Abstract P236: Role Of Axl In Target Organ Inflammation And Damage Due To Hypertensive Aortic Remodeling

Background: Aortic remodeling enhances arterial pulsatility in the microcirculation and we have shown that excessive endothelial stretch increases release of Growth Arrest Specific 6 (GAS6), which activates Axl on monocytes causing immune activation and inflammation. Hypothesis: GAS6/Axl blockade reduces renal and vascular inflammation and lessens renal dysfunction caused by aortic remodeling. Methods and Results: Three month old male C57Bl/6 mice received osmotic minipumps containing vehicle or ang II for 2 weeks and the pumps removed. Aortas demonstrated increased collagen and an 80% loss of Windkessel function that persisted for 6 months following ang II. Renal function studies showed reduced ability to excrete a volume load, a progressive increase in albuminuria and tubular damage as estimated by Periodic Acid Schiff staining.

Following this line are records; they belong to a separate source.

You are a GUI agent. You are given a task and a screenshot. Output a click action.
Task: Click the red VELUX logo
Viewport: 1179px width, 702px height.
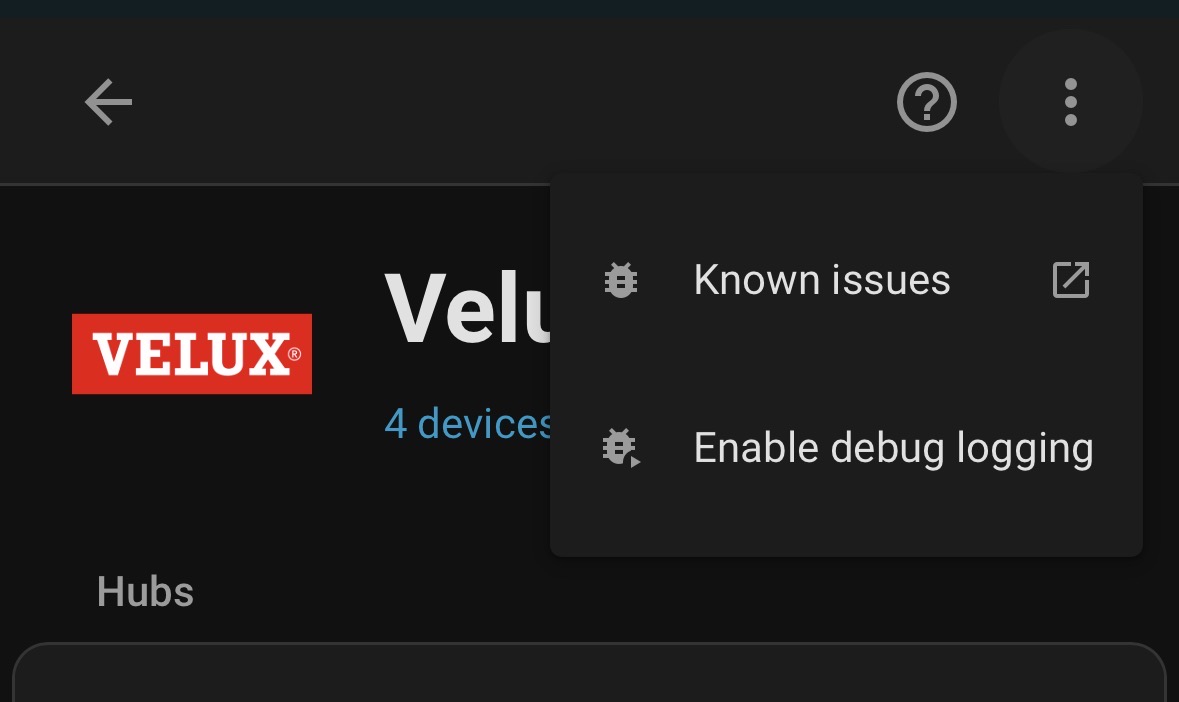(x=191, y=354)
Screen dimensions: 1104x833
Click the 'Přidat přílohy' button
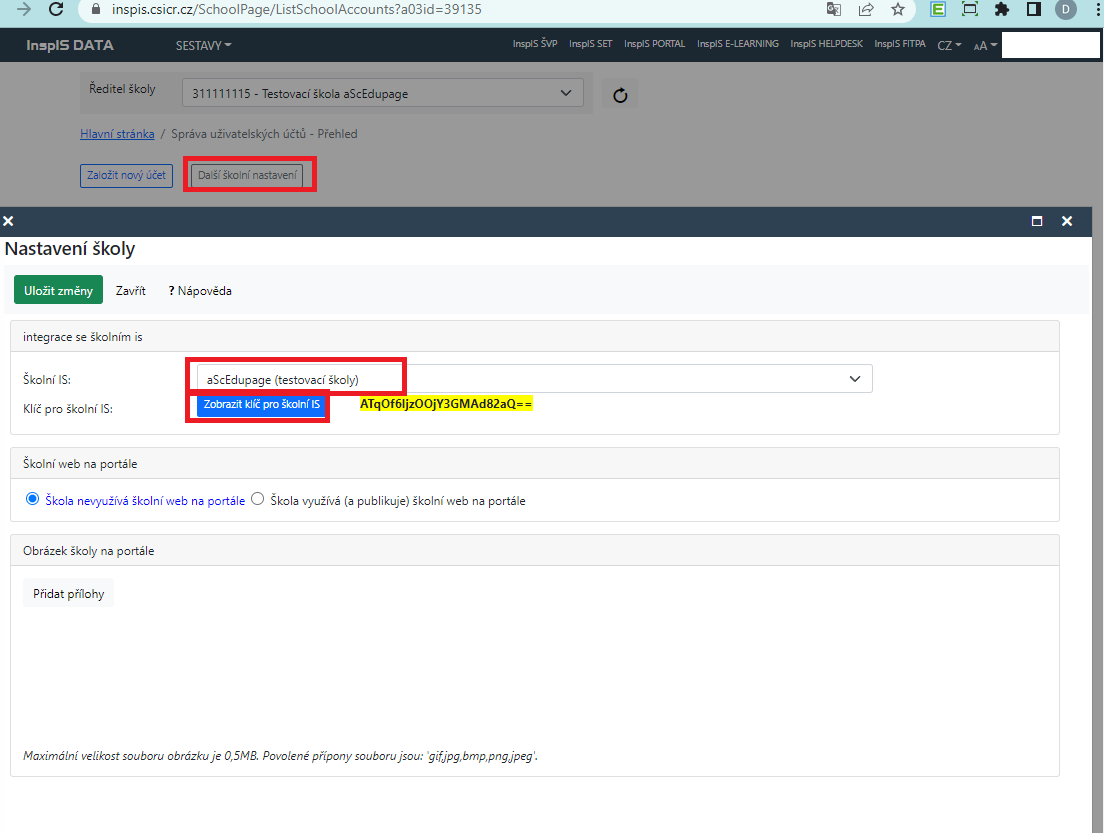pos(68,593)
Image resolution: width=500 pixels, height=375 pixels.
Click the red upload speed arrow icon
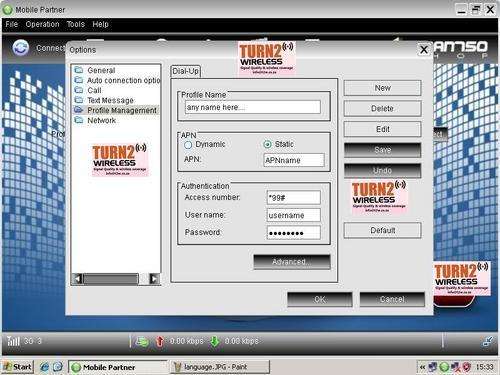pos(160,341)
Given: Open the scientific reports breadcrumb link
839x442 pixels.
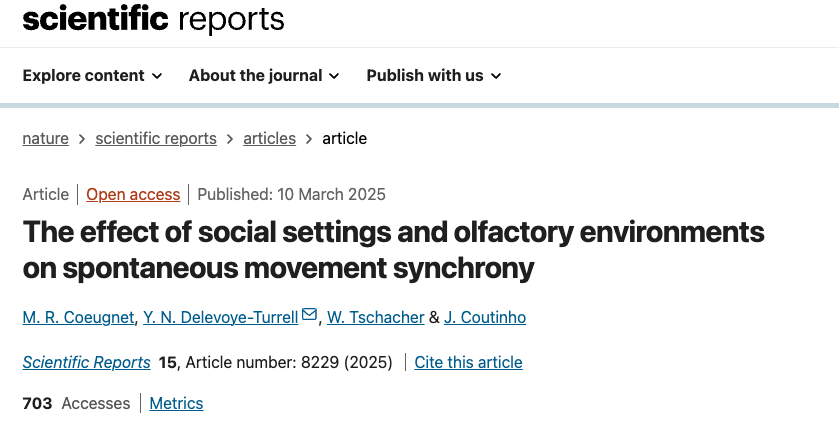Looking at the screenshot, I should [156, 139].
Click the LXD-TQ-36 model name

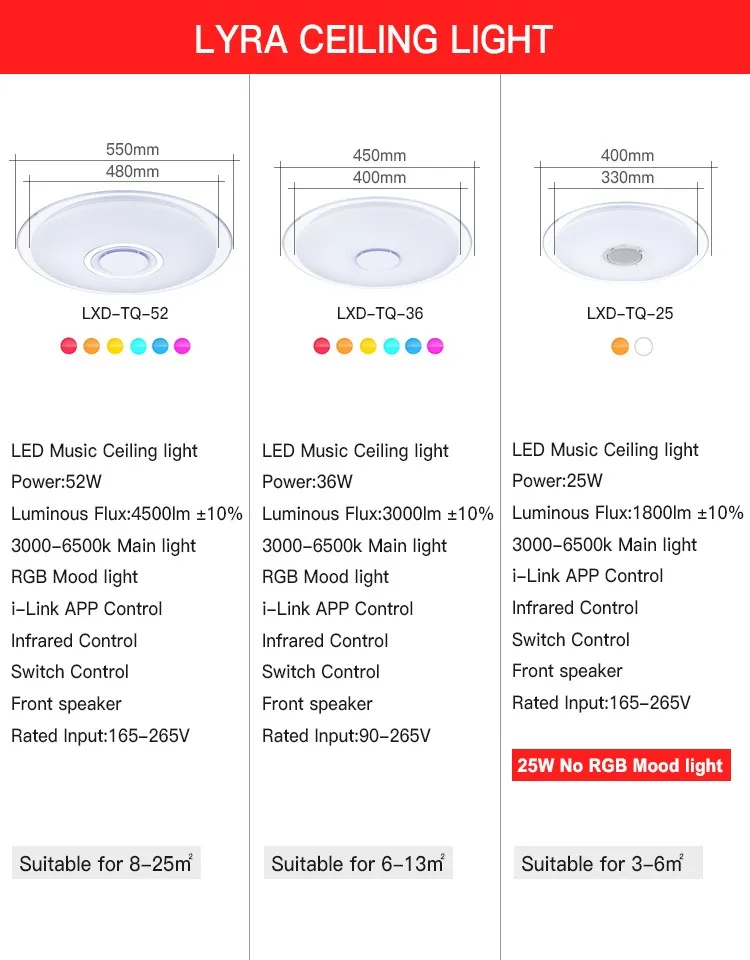pyautogui.click(x=380, y=313)
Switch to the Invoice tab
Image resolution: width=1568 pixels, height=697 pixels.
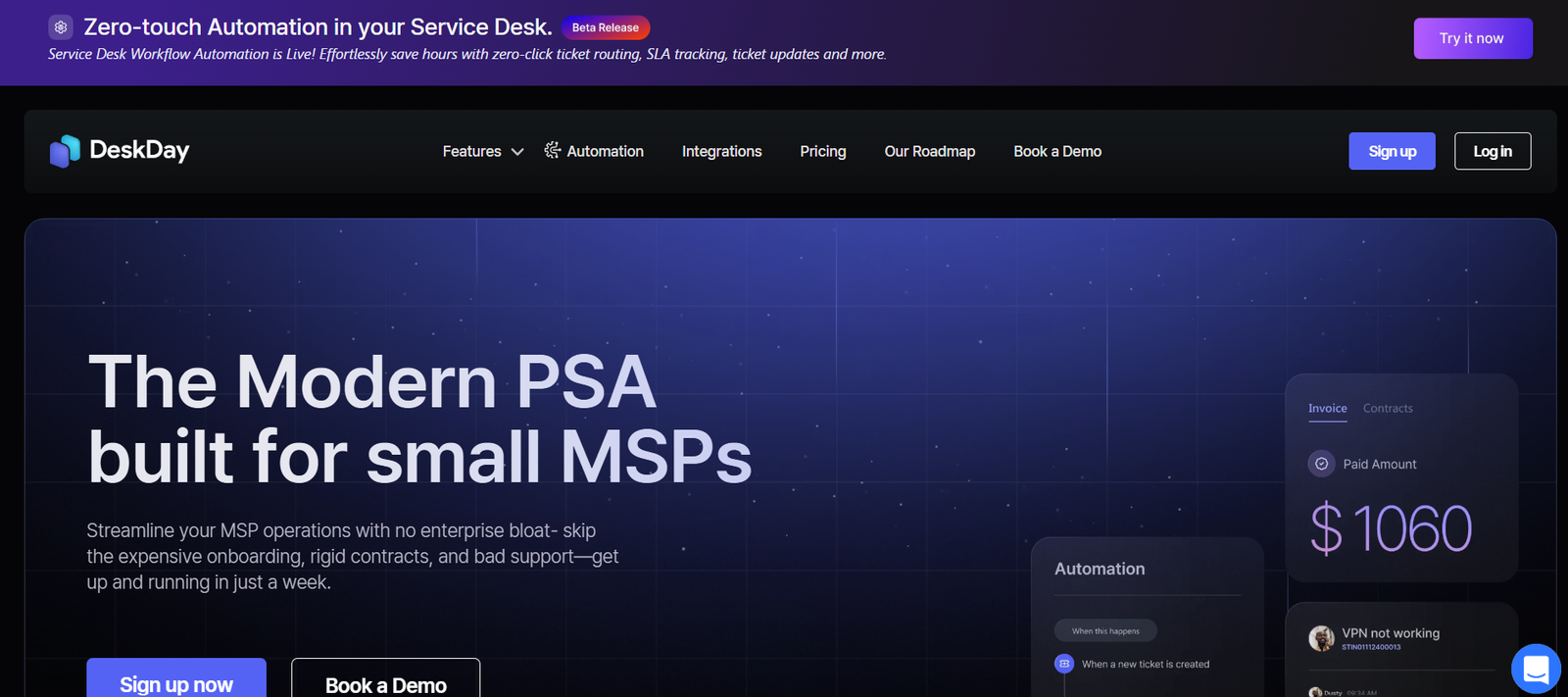point(1327,409)
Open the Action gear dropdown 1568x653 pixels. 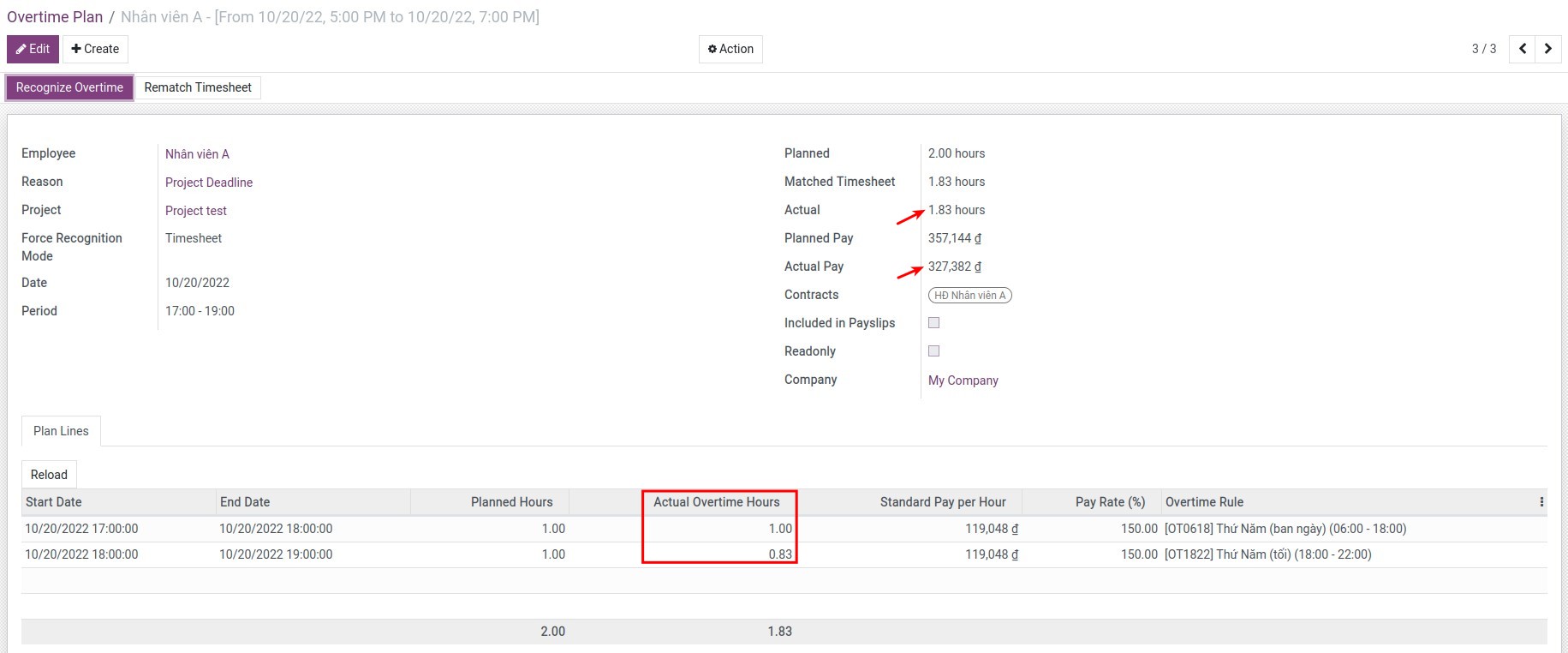(730, 49)
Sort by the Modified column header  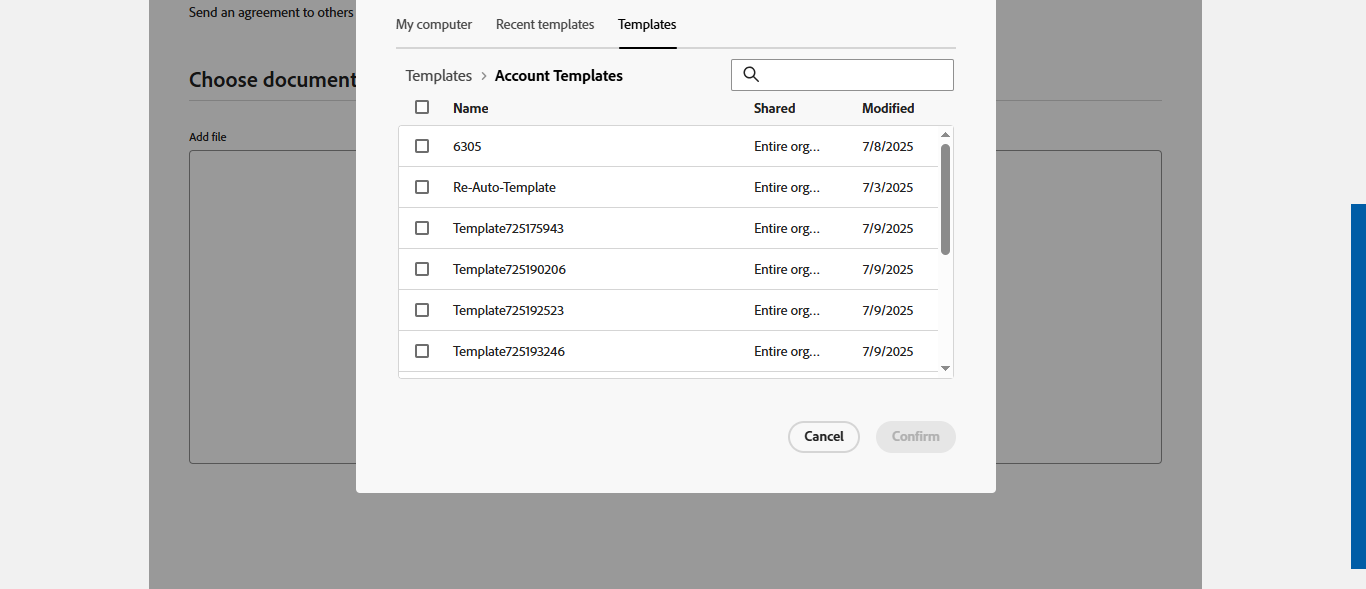pyautogui.click(x=888, y=108)
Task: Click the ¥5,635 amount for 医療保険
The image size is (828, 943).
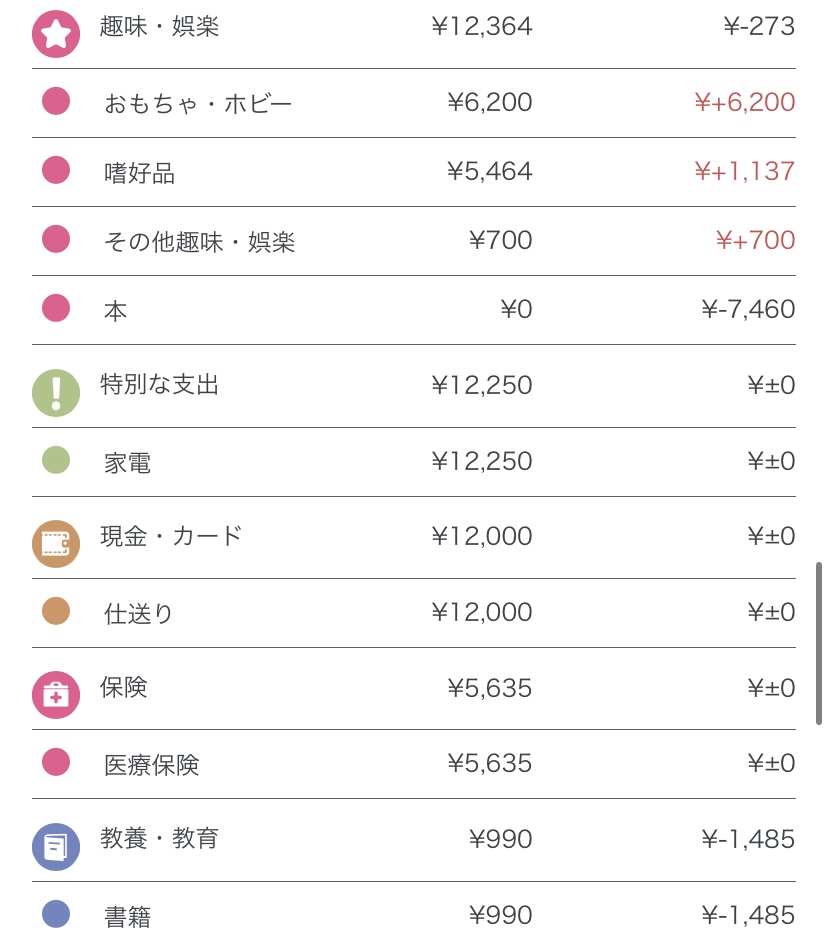Action: pos(490,764)
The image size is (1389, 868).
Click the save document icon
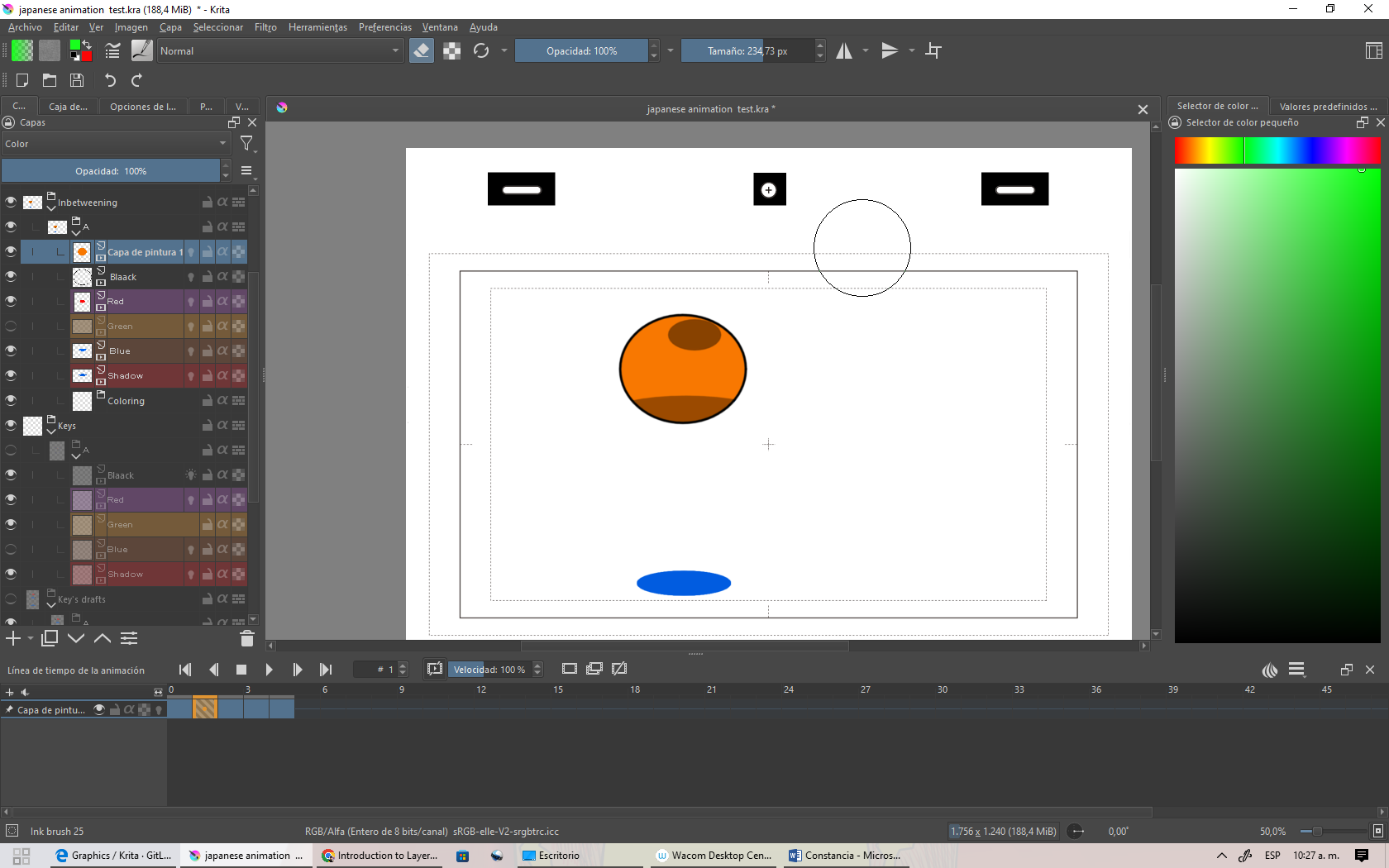tap(77, 80)
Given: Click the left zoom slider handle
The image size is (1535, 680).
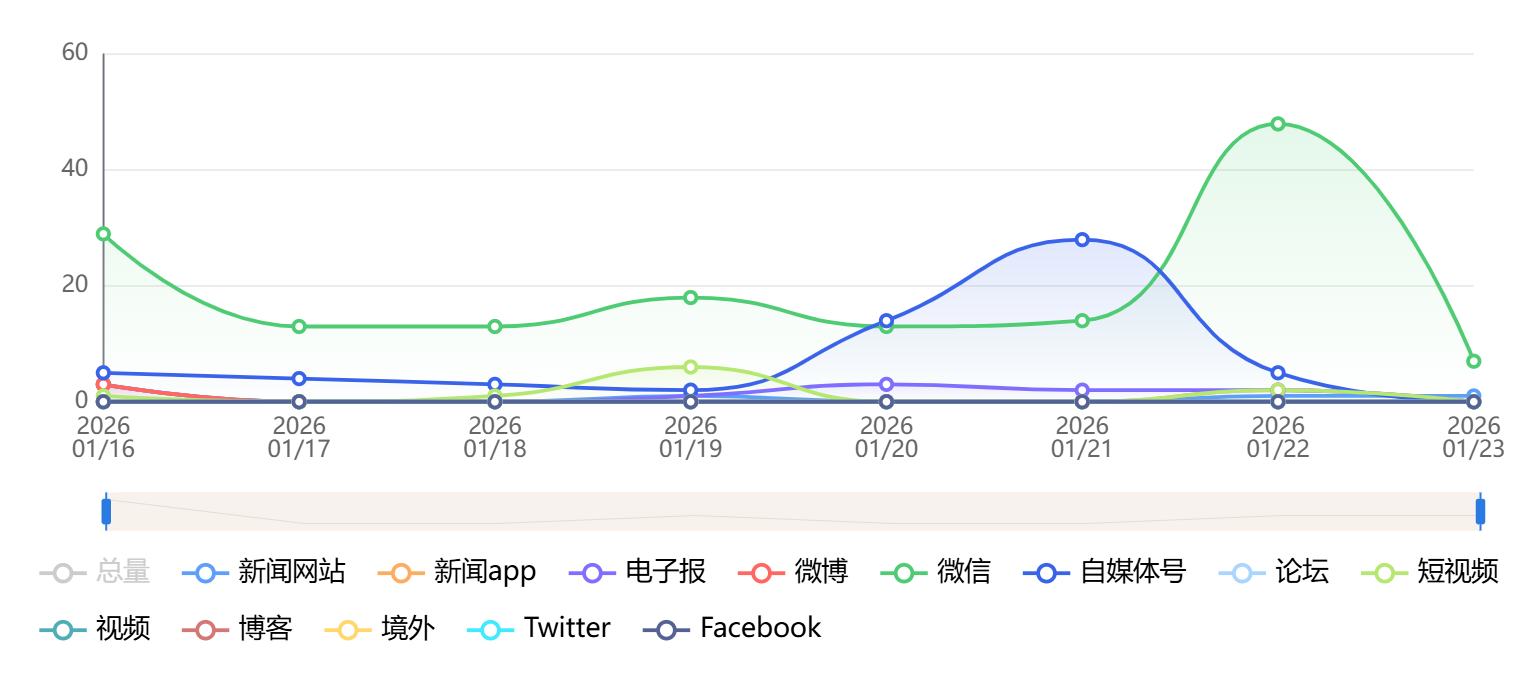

Treatment with the Axl inhibitor R428 beginning 2 months after ang II had minimal effect on aortic remodeling 2 months later, but reduced aortic and renal infiltration of T cells, gamma/delta T cells and macrophages as measured by flow cytometry (Figure). R428 also improved renal excretory capacity, decreased urinary NGAL, reduced albuminuria, and attenuated renal tubular damage. Interestingly, macrophage/T cell complexes were present in aortas of mice previously exposed to hypertension, and were reduced by R428. Conclusion: Brief episodes of hypertension induce chronic aortic remodeling which increases Axl signaling and transformation of monocytes to inflammatory antigen presenting cells that activate T cells. Axl blockade might serve as a therapeutic option to improve end-organ damage after an episode of hypertension.